READING TEXT -
Published in TDAN.com January 2001
Independent data marts have spread like a disease through many of today’s best and most advanced corporations. The devastating nature of this disease is that it is not easily detected in its
initial stages, however if it is not treated that patient’s condition will steadily deteriorate.
This article is the second and concluding portion of a two part series on migrating from independent data marts. In part one (October 2000- TDAN.com) we examined the characteristics of independent
data marts, the flaws in their architecture, and the reasons why they exist. This installment shall focus on the approaches for migration, initial planning, how to identify a migration path and
present case study illustrating the how a corporation can migrate from independent data marts to an architected solution.
Approaches to Migration
There are two general approaches for migration; “Big Bang” and “Iterative”. Table 1 summarizes the advantages and disadvantages of each approach.

[Stored records]
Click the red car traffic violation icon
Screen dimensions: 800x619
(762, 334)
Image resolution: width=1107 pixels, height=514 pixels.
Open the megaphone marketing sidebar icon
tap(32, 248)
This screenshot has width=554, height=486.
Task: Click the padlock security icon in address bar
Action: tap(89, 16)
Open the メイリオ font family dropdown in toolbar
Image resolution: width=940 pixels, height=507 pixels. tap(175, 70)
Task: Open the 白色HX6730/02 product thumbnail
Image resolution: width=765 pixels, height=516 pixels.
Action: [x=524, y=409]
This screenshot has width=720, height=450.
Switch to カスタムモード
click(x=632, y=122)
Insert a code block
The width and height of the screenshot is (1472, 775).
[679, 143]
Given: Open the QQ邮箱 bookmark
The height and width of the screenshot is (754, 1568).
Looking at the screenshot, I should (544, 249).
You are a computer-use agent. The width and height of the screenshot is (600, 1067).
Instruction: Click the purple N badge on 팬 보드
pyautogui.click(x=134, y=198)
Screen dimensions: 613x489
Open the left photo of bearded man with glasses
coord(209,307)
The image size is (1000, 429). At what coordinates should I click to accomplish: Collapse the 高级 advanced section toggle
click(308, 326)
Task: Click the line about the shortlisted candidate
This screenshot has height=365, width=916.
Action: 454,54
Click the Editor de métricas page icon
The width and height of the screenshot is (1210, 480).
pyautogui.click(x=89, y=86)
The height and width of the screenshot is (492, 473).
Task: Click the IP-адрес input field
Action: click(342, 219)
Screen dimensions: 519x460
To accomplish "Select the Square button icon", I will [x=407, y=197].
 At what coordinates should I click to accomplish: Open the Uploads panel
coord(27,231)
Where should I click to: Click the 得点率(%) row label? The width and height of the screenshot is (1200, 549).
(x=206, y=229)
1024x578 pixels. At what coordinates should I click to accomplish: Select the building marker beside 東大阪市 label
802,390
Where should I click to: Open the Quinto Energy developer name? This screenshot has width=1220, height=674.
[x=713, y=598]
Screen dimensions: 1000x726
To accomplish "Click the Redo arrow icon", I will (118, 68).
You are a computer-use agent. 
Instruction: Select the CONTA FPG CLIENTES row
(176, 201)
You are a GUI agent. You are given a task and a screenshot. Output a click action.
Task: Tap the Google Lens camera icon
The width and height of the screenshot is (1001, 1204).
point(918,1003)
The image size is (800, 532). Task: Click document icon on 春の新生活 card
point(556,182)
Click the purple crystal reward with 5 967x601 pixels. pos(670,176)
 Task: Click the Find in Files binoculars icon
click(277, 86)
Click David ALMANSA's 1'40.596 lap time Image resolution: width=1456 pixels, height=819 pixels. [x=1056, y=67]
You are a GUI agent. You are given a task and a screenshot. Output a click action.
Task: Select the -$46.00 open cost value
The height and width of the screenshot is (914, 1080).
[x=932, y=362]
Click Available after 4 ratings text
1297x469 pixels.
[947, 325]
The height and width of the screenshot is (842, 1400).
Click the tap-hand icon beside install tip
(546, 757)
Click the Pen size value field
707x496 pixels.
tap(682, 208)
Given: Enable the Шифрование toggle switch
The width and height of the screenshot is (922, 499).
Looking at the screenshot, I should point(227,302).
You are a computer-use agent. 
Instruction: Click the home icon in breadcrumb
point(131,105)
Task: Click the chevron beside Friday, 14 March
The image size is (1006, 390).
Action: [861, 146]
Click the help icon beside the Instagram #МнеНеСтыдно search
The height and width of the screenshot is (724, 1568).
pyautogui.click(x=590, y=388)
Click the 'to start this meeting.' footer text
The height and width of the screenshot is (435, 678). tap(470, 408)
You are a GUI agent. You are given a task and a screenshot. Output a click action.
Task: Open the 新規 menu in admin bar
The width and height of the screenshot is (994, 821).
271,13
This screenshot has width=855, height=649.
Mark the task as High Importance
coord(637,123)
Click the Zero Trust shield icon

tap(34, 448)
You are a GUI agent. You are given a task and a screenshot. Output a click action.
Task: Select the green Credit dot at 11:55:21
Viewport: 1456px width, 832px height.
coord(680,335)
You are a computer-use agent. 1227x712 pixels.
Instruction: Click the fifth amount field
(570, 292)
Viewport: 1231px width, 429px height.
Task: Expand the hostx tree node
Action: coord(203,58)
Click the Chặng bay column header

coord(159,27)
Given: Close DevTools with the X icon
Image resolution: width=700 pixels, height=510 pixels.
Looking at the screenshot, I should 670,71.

PROBLEMS AND TASKS -
- 1) Print the data mart migration article starting at "Published in TDAN.com" and ending at "will steadily deteriorate.".
- 2) Carry on the data mart migration article from the point where it stops.

SOLVED PROBLEMS -
- 1)
Published in TDAN.com January 2001
Independent data marts have spread like a disease through many of today’s best and most advanced corporations. The devastating nature of this disease is that it is not easily detected in its
initial stages, however if it is not treated that patient’s condition will steadily deteriorate.

- 2)
Approach |
Advantages |
Disadvantages |
Bottom Line |
“Big Bang” |
|
|
Best used when the independent data mart problem is not very pervasive. |
Iterative |
|
|
This approach is best used when the independent data mart problem is large and complex. |
Big Bang Approach
As the name implies all of the independent data marts will be reengineered simultaneously into a structured DSS architecture. There are a couple of advantages to this approach. First, it can
provide the fastest path for migration. Often companies will need to change their DSS architecture as quickly as possible because of a need to implement additional DSS projects that promise to lend
a high ROI or because there are currently funds available for the effort that might not be available at a later date. Second, this approach allows for immediate economies of scale rather than
slowly attaining them in Iterative method. The disadvantages to this approach is that it is labor intensive and requires tremendous coordination. In addition, the “Big Bang” approach is
the more complexed of the two to implement and thus provides the highest exposure.
This approach is best suited when the independent data mart problem is relatively small and not highly complexed. However, when the problem is large the complexity of the migration grows at a
tremendous rate.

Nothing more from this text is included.